* _Exercise description_
All of the data must be returned exactly as given.

* _Material to process_
● ● ● ●

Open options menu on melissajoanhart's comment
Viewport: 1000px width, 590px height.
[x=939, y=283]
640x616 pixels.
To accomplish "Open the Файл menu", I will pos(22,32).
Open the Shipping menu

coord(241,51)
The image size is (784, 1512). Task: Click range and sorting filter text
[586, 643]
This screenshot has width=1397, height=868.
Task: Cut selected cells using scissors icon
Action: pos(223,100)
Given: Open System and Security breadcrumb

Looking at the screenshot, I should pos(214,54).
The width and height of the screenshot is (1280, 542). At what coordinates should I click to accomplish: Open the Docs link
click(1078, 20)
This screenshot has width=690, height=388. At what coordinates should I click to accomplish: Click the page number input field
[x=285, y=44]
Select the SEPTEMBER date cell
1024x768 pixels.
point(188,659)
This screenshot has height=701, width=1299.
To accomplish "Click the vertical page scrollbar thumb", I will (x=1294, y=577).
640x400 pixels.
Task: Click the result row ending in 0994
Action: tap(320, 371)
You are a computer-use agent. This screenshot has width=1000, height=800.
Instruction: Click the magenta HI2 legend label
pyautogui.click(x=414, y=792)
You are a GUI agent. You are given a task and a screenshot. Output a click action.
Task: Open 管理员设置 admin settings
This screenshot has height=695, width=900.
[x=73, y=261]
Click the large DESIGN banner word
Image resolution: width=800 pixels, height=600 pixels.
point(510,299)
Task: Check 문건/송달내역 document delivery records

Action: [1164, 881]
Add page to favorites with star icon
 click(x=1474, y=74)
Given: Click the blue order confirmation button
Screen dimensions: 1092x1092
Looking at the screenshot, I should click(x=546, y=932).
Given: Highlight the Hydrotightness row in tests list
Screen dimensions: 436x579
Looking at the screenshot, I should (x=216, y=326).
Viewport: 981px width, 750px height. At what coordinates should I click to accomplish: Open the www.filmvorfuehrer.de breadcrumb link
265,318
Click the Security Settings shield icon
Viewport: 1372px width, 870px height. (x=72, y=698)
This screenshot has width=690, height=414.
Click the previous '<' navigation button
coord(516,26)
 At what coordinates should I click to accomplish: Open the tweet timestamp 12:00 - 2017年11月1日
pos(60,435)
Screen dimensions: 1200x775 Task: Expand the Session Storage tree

● ● ● ●

* _Exercise answer_
Open options menu on melissajoanhart's comment
Viewport: 1000px width, 590px height.
[x=939, y=283]
640x616 pixels.
To accomplish "Open the Файл menu", I will pos(22,32).
Open the Shipping menu

coord(241,51)
The image size is (784, 1512). Task: Click range and sorting filter text
[586, 643]
This screenshot has width=1397, height=868.
Task: Cut selected cells using scissors icon
Action: pos(223,100)
Given: Open System and Security breadcrumb

Looking at the screenshot, I should pos(214,54).
The width and height of the screenshot is (1280, 542). At what coordinates should I click to accomplish: Open the Docs link
click(1078, 20)
This screenshot has width=690, height=388. At what coordinates should I click to accomplish: Click the page number input field
[x=285, y=44]
Select the SEPTEMBER date cell
1024x768 pixels.
point(188,659)
This screenshot has height=701, width=1299.
To accomplish "Click the vertical page scrollbar thumb", I will (x=1294, y=577).
640x400 pixels.
Task: Click the result row ending in 0994
Action: tap(320, 371)
You are a computer-use agent. This screenshot has width=1000, height=800.
Instruction: Click the magenta HI2 legend label
pyautogui.click(x=414, y=792)
You are a GUI agent. You are given a task and a screenshot. Output a click action.
Task: Open 管理员设置 admin settings
This screenshot has height=695, width=900.
[x=73, y=261]
Click the large DESIGN banner word
Image resolution: width=800 pixels, height=600 pixels.
point(510,299)
Task: Check 문건/송달내역 document delivery records

Action: [1164, 881]
Add page to favorites with star icon
 click(x=1474, y=74)
Given: Click the blue order confirmation button
Screen dimensions: 1092x1092
Looking at the screenshot, I should click(x=546, y=932).
Given: Highlight the Hydrotightness row in tests list
Screen dimensions: 436x579
Looking at the screenshot, I should (x=216, y=326).
Viewport: 981px width, 750px height. At what coordinates should I click to accomplish: Open the www.filmvorfuehrer.de breadcrumb link
265,318
Click the Security Settings shield icon
Viewport: 1372px width, 870px height. (x=72, y=698)
This screenshot has width=690, height=414.
Click the previous '<' navigation button
coord(516,26)
 At what coordinates should I click to accomplish: Open the tweet timestamp 12:00 - 2017年11月1日
pos(60,435)
Screen dimensions: 1200x775 Task: Expand the Session Storage tree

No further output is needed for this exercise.